I smile, and try to make my fake smile look as real as possible; and Andre thankfully falls for it, flashing me a brilliant smile of his own in return. His suspicions seem to have lessened a bit, if only just a tiny bit, and I'm grateful to whoever is up there - if there's anyone at all - for that. The less I'm suspected, the longer I get to make up my mind.

We attend the daily sermon and then head to our first class, together. Just as everyday, Evelyne approaches the seat right next to me as soon as I am seated, but a strong arm grabs the edge of the desk from behind, blocking her way. Both her and my eyes immediately skid to find Andre. His blue eyes are fixed on me, so intense with concentration and a varied array of emotions that it scares me.

Why does this day have to be getting just so much better and better, huh?

Evelyne frowns deeply, her green eyes looking at me questioningly. I shrug, mirroring her confusion.

Deep down, I probably have a feeling that I know why Andre is doing what he is doing. But, I am just too petrified to admit that.
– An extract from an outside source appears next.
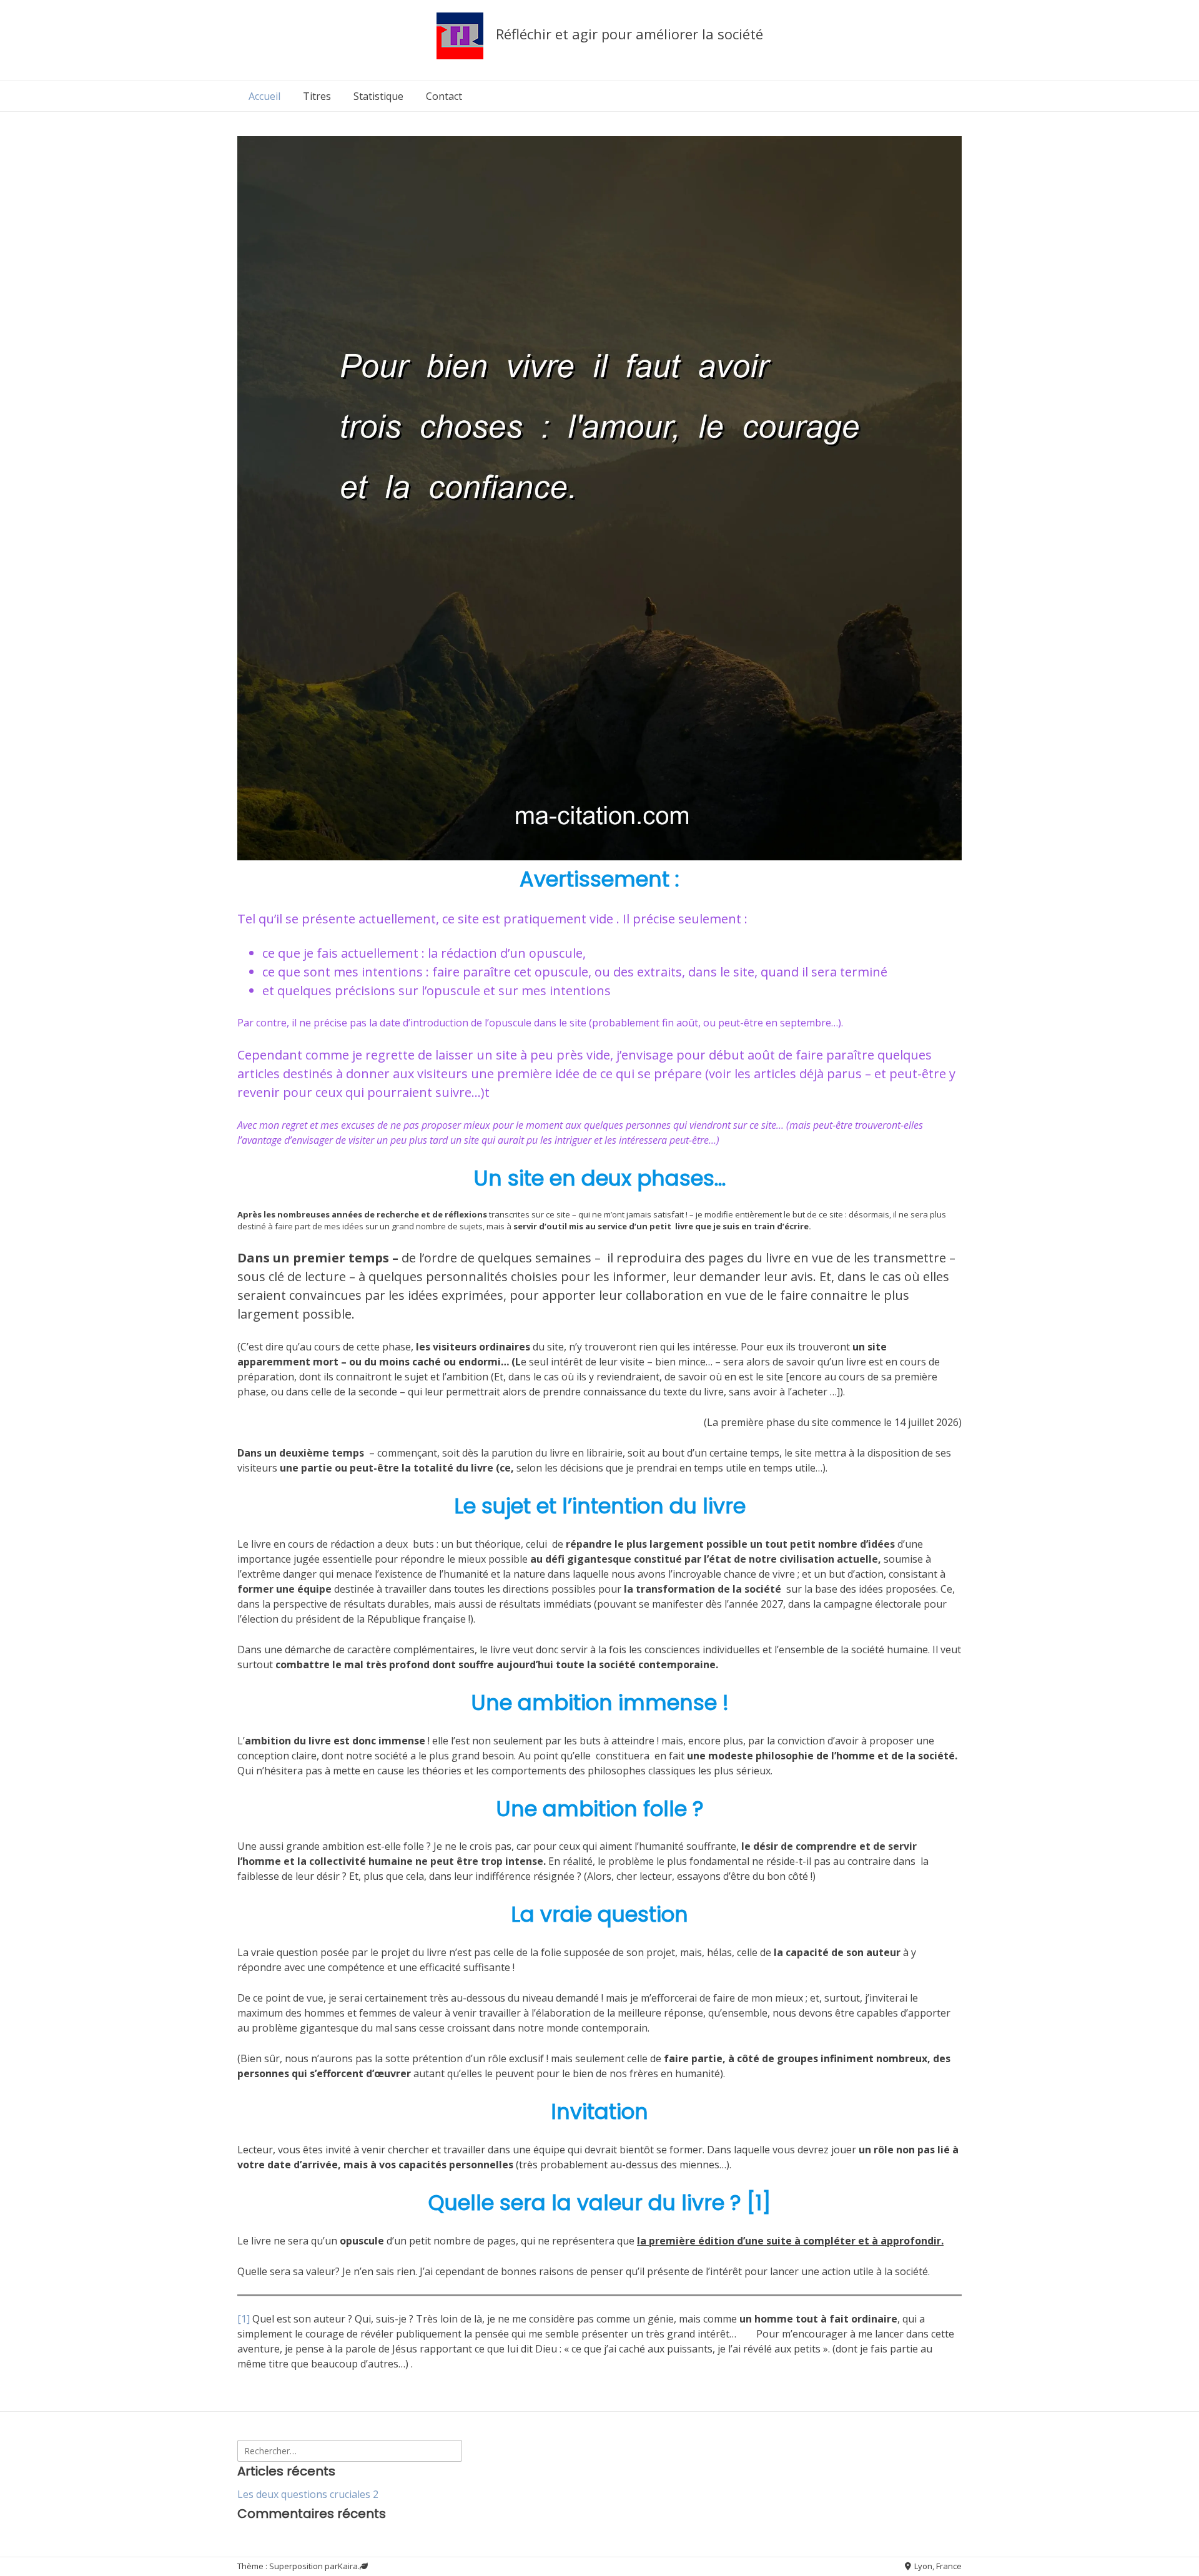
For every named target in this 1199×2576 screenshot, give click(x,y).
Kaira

Maybe, I am too emotional as well.

"Andre?", I question him softly, as he settles in the seat right next to me, the folded up sleeve of his uniform shirt giving way to fair, mildly tanned skin, that lightly brushes against my hand. Very tiny, almost negligible, tingles run up my skin. My stupid body can't even understand just how dangerous feeling even an ounce of draw towards Andre is, for me. I gulp soundlessly, and begin to move my hand away, when his hand grabs mine.

His hand isn't soothingly warm, like him, but a scorching hot. I don't even know why I am comparing their touches in the first place, though.

But, it is harsh! Like, really harsh. So not like Andre. I wince slightly, before looking up into a pair of scorching blue eyes, which right now resemble a blazing summer sky infinitely more than the cool sea.

My heart skips a beat, but not in the good way.